Your objective:
Each record should be returned exactly as it is written.

Saved entries

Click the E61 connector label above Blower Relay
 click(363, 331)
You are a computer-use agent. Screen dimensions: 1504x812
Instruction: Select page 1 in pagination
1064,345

Result:
Click the E61 connector label above Blower Relay
 click(363, 331)
You are a computer-use agent. Screen dimensions: 1504x812
Instruction: Select page 1 in pagination
1064,345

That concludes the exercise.